I have a large file which has two numbers per line and is sorted by the second column. I make a dictionary of lists keyed on the first column.
My code looks like
from collections import defaultdict
d = defaultdict(list)
for line in fin.readline():
vals = line.split()
d[vals[0]].append(vals[1])
process(d)
However the input file large is too large so d
will not fit into memory.
To get round this I can in principle read in chunks of the file at a time but I need to make an overlap between the chunks so that process(d)
won't miss anything.
In pseudocode I could do the following.
- Read 100 lines creating the dictionary
d
. - Process the dictionary
d
- Delete everything from
d
that is not within 10 of the max value seen so far. - Repeat but making sure we don't have more than 100 lines worth of data in
d
at any time.
Is there a nice way to do this in python?

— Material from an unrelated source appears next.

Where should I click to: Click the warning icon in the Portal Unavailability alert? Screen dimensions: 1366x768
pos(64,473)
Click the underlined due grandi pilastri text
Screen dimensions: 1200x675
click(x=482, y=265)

Update. More details of the problem. I will use d
when reading in a second file of pairs where I will output the pair if depending on how many values there are in the list associated with the first value in d
which are within 10. The second file is also sorted by the second column.
Fake data. Let's say we can fit 5 lines of data into memory and we need the overlap in values to be 5 as well.
1 1
2 1
1 6
7 6
1 16
So now d is {1:[1,6,16],2:[1],7:[6]}.
For the next chunk we only need to keep the last value (as 16-6 > 5). So we would set
d to be {1:[16]} and continue reading the next 4 lines.